L’annonce fait à Marie sólo podría recordar si acaso a Paradjanov, pues la paráfrasis de este cuento religioso del poeta cristiano convive con la alegre vibración de un mundo filmado como por primera vez, abundante, inagotable, maravilloso. Puede que también un poco a Pasolini, pues el film no sería sino otra clase de teorema, donde cada espectador podría sentirse aludido por una múltiple, ambigua y contradictoria paleta de implicaciones sensoriales e intelectuales: del desprecio y el disgusto por el mundo, al amor a la carne y a la sed de espíritu y trascendencia.

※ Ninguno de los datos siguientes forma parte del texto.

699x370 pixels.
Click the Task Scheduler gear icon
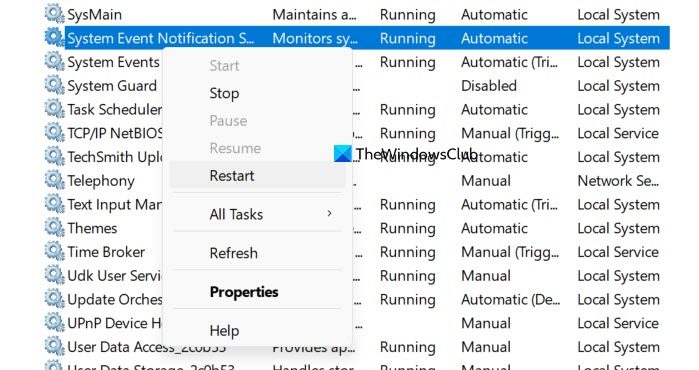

Cuny, que siempre confesó haber hallado en el Pierre de Craon de la obra de Claudel a un sosias que compartía los síntomas de su mal (“Craon es como yo, construye catedrales, pero no vive”), se reservó para sí el papel de Anne Vercors, del padre de Violane, el viejo patriarca que corta los hilos con la familia y emprende rumbo a Jerusalén, para pasar su tiempo como imantado por el cuerpo ausente de su milagrosa hija, a la que sólo volverá a ver en la cripta que cierra la película, donde se tumba junto a ella sellando el secreto trascendental e incestuoso que a João Bénard da Costa le gustaba ver aquí.
Y es como si su ausencia física a lo largo de casi toda la película alentara su figura demiúrgica de alquimista de estos planos, de estas imágenes siempre renuentes a cicatrizar en símbolos, demasiado matéricas para ello, cuando no aplanadas por la belleza arrasadora del texto, los anacronismos sonoros (en especial la partitura de François-Bernard Mâche), o los collages de imágenes fijas que acaban por contagiar al propio desenvolvimiento de las secuencias, donde a veces la parálisis de un fotograma insinúa el abismo que media entre lo visto y lo dicho.

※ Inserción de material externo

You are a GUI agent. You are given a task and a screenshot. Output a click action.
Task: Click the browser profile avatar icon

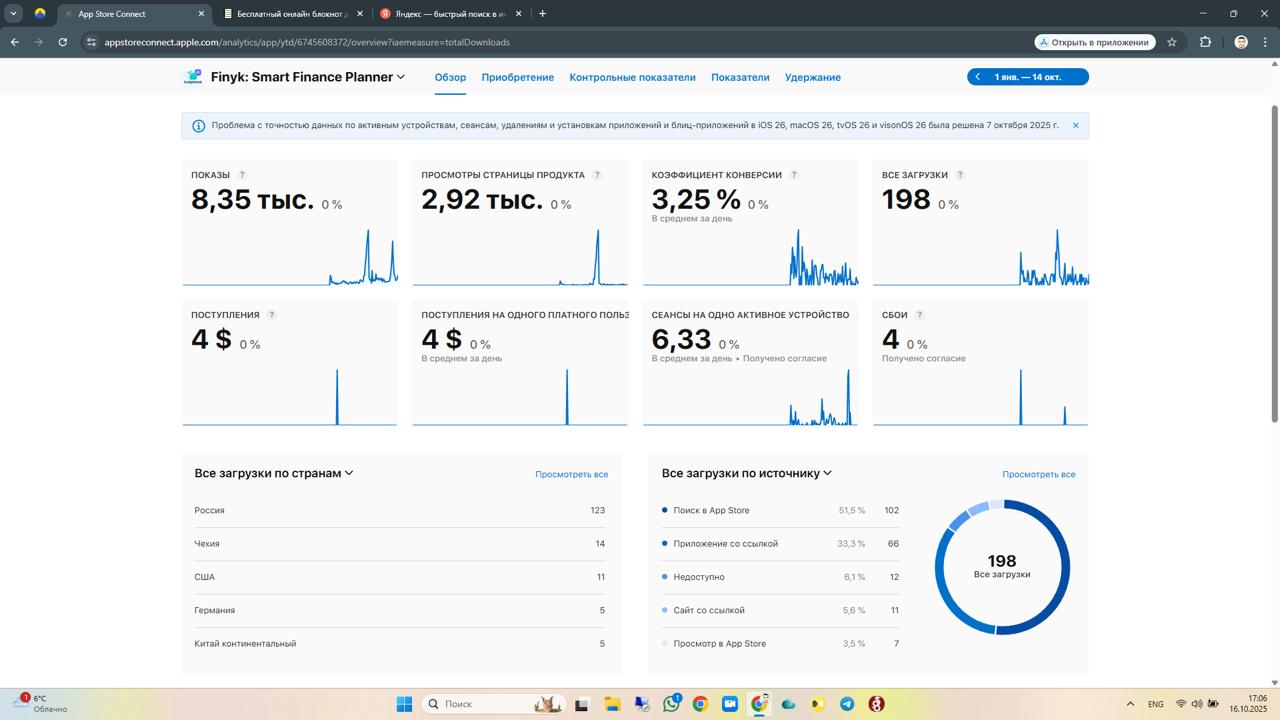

El hecho de que las transiciones entre planos no iluminen con claridad esta inmersión en la raíz mágica y pagana del catolicismo, exacerba las implicaciones de la parábola claudeliana, la trágica asunción de lo inextricable del mundo, la fricción entre virginidad y maternidad, obediencia y gracia, orden e insumisión; vértigo del paso de la infancia al mundo adulto, al valle de lágrimas. A tejer las misteriosas correspondencias entre pasiones humanas e imágenes de distintas naturalezas, raíces y latitudes se dedica Cuny, quien parece hacer recaer en cada una de las hermanas, Mara y Violane, las potencias contradictorias de lo radical cinematográfico.
Así Mara, “mujer de acero que siempre dice la verdad”, podría ser algo así como el registro brutal, la literalidad terrible, la rigidez y la autarquía; y por su parte, Violane, la mujer solar y hermosa, representar la apertura a la fe y al misterio, garante de los esfuerzos órficos (del canto a los dones de lo real) y prometeicos (de instauración de un mundo otro, a contracorriente, abierto a una trascendencia libre y nueva) que emprendiera primero el poeta y luego el cineasta.

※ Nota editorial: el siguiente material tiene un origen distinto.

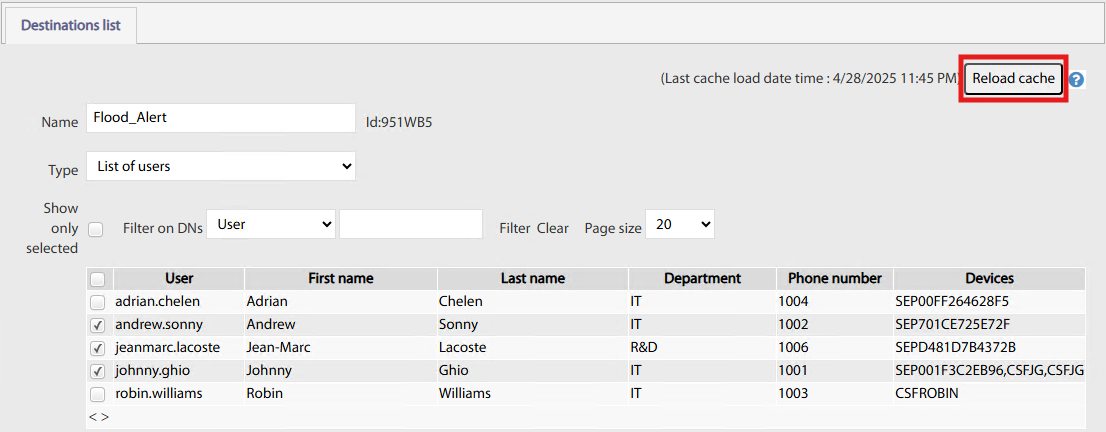Switch to the Destinations list tab
The height and width of the screenshot is (432, 1106).
tap(71, 25)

Cuny, el herético, el intruso, sólo preocupado, como su admirado Beckett, en dejar algo, al menos una traza de su paso por la tierra, se llevó toda una vida madurando L’annonce fait a Marie, y pocos lo hubieran creído capaz de tamaño despliegue de imaginación, capaz de gestionar –como el inesperado belén que forman los animales alrededor de la leprosa Violane en su acto de resurrección de la hija muerta de su hermana Mara– un milagro que, como el de Dreyer, más parece un forcejeo, una sacudida entre cuerpo y alma. Nadie mejor que su amigo Bernard Fabre supo definir el poso que deja esta película inclasificable: “Un sí cristalino atrapado por un no obstinado. Una obra contradictoria y verdadera. Inesperada”.